▶ [Extract to read]
_ _ _ _ _ _ _
Japanese sentence structure is quite different from English, making it difficult for our translator bots.

In English, the subject of a sentence, the direct object, and similar parts are shown by their position in the sentence and by punctuation.  Possession is indicated by “’s ”, and questions are indicated by the positioning of the words in the sentence,and a question mark (?). Verbs can appear anywhere in the sentence, seemingly at whim.

In Japanese, a question always ends with "ka?", possession noted with "no", and the verb "to be" is always "des(u)".

No doubt Japanese think of our writing system and sentence structure is cryptic, mysterious, and unnecessarily (possibly deliberately?) complicated, what with our habit of decorating our sentences with strange symbols such as commas, semi-colons, colons, apostrophes, hyphens, quotation marks, question marks and who knows what else.  And no doubt our own second-graders would agree heartily with our Japanese friends.
_ _ _ _ _ _ _
▶ [Source excerpt]
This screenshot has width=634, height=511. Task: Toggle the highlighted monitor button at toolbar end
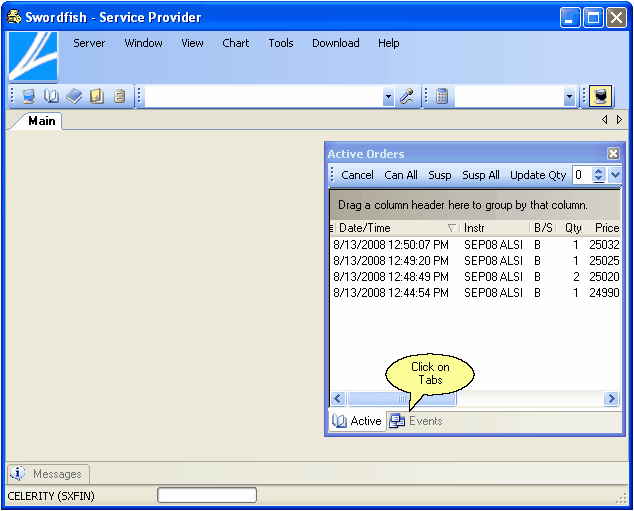pyautogui.click(x=600, y=97)
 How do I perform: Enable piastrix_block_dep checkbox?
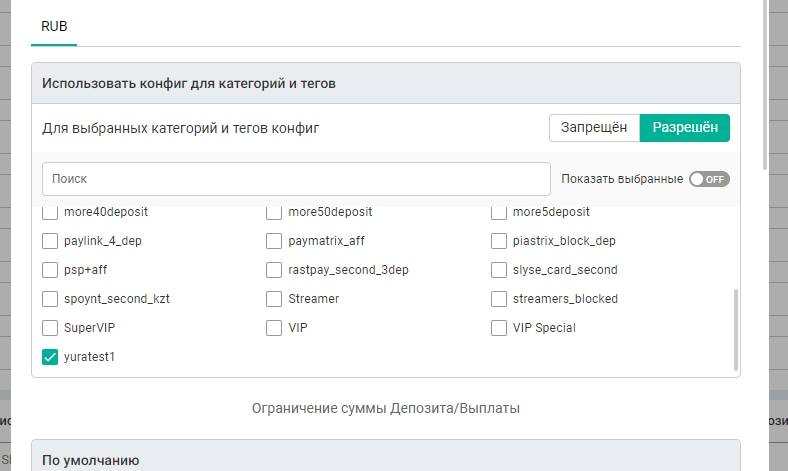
_ _ _ _ _ _ _
▶ [Exercise instructions]
A - List every punctuation symbol that the text on Japanese sentence structure names as something English speakers decorate their sentences with.
B - Reproduce the text on Japanese sentence structure word for word from "In English, the" to "seemingly at whim.".

▶ [Final results]
A - commas, semi-colons, colons, apostrophes, hyphens, quotation marks, question marks

B -
In English, the subject of a sentence, the direct object, and similar parts are shown by their position in the sentence and by punctuation.  Possession is indicated by “’s ”, and questions are indicated by the positioning of the words in the sentence,and a question mark (?). Verbs can appear anywhere in the sentence, seemingly at whim.